> [PROBLEM DESCRIPTION]: Each line below should be retyped exactly, with no pictures.

> [GIVEN DATA]:
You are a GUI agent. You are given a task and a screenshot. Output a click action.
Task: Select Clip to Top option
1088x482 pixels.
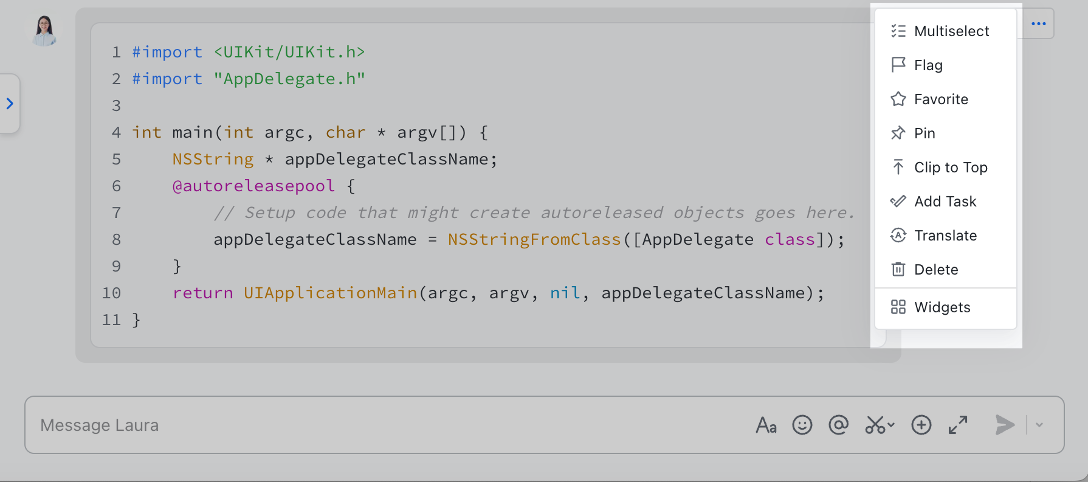(x=950, y=167)
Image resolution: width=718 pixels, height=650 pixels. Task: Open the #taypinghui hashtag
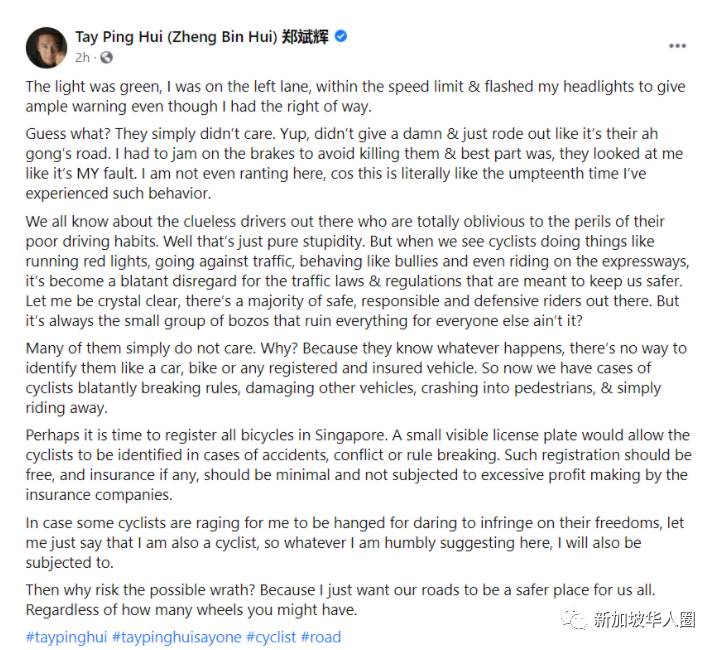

> [ANSWER TO THE EXERCISE]:
You are a GUI agent. You are given a task and a screenshot. Output a click action.
Task: Select Clip to Top option
1088x482 pixels.
(x=950, y=167)
Image resolution: width=718 pixels, height=650 pixels. Task: Open the #taypinghui hashtag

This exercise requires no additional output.